Although this is the oldest of the Flanders Classics, first run in 1907, it is also the least demanding, with a completely flat parcours that usually results in a mass sprint finish. Previously known as the Scheldeprijs Schoten and the Scheldeprijs Vlaanderen, it has been called simply the Scheldeprijs  (“Schelde Grand Prix”) since it was acquired by Flanders Classics in 2010. It is now part of the recently created UCI ProSeries, one category below the WorldTour. For its first 80 years, the race was held in July or August, and only moved to April in 1987. The race was won 76 times by Belgians in the first century of it life; but the podium has since been increasingly dominated by other nations, and the last Belgian winner was Tom Boonen in 2006. The record holder is Germany’s Marcel Kittel (now retired), who won the race five times between 2012 and 2017. The women’s race is being held for the first time.

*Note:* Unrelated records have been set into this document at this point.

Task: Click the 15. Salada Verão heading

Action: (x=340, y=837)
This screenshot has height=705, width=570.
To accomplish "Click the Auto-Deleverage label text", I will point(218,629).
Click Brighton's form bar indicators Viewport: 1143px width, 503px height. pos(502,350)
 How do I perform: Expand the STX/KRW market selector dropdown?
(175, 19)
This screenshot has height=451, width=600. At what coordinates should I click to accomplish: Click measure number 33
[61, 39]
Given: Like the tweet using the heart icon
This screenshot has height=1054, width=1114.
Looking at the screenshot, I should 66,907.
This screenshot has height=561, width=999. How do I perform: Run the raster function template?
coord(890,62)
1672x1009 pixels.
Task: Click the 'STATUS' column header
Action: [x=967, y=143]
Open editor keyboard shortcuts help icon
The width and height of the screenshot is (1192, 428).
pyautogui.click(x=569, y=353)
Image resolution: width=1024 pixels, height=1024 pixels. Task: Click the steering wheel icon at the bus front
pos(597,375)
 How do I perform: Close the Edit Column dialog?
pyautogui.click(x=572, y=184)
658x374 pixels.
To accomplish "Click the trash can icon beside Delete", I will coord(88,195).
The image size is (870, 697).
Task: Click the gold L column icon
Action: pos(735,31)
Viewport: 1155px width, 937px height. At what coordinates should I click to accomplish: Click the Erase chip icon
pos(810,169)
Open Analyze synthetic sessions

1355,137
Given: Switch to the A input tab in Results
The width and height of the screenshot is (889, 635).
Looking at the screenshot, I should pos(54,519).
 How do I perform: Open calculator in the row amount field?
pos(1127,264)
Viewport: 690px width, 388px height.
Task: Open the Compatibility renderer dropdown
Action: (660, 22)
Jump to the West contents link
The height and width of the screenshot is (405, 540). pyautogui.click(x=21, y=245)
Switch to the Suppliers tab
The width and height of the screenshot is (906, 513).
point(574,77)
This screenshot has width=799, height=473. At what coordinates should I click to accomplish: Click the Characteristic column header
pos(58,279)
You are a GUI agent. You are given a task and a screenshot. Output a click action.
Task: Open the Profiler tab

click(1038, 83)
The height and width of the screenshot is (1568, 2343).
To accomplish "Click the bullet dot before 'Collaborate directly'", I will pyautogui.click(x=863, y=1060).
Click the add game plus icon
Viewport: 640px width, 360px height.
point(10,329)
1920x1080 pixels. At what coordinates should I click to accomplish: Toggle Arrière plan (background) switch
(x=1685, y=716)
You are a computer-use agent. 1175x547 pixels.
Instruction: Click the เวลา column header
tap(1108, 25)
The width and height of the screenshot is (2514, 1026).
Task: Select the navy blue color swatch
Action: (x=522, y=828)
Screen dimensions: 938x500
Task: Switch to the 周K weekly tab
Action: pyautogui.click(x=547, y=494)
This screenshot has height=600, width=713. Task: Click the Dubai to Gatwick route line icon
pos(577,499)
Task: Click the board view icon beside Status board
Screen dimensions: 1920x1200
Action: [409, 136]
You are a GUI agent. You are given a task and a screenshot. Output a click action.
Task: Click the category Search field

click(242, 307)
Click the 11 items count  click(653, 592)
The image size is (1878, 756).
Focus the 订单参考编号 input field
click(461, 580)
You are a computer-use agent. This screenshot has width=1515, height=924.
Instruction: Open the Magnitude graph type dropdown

In its early years, the Scheldeprijs started and finished in Antwerp. The finish was changed to the nearby town of Schoten in 1916 and has remained there ever since.  The biggest change to the event came in 2018, when the start was moved to the Dutch port town of Terneuzen, which is linked to Ghent by a ship canal. From here, the course takes a tunnel beneath the Schelde River onto the Dutch polders, some of which are below sea level. The riders enter Belgium halfway through the 198 kilometers before reaching Schoten for three laps of a flat, 17.5-kilometer finishing circuit. Because of Covid-19 restrictions, last year’s race just made 10 laps of the Schoten circuit. Both the men’s and the women’s races end with three laps of the Schoten circuit.


The Scheldeprijs has seen a mass finish every year since 2005. Prevailing west winds across the Dutch polders could break up the men’s peloton in the opening 100 kilometers, but the odds are that a sprinter will win again. Perhaps that sprinter will be defending champion Caleb Ewen, though he could have stiff competition from the likes of Sam Bennett, Fernando Gaviria and Elia Viviani. Perhaps one of the veteran Dutch women sprinters, Kirsten Wild or Marianne Vos, will take their inaugural Scheldeprijs.


2016 1. Marcel Kittel (G); 2. Mark Cavendish (GB); 3. André Greipel (G).
2017 1.  Kittel; 2. Elia Viviani (I); 3. Nacer Bouhanni (F).
2018 1. Fabio Jakobsen (Nl); 2. Pascal Ackermann (G); 3. Chris Lawless (GB).
2019 1. Jakobsen; 2. Max Walscheid (G); 3. Lawless.
2020 1. Caleb Ewen (Aus); 2. Niccolò Bonifazio (I); Bryan Coquard (F).

This is the first year for the women’s peloton.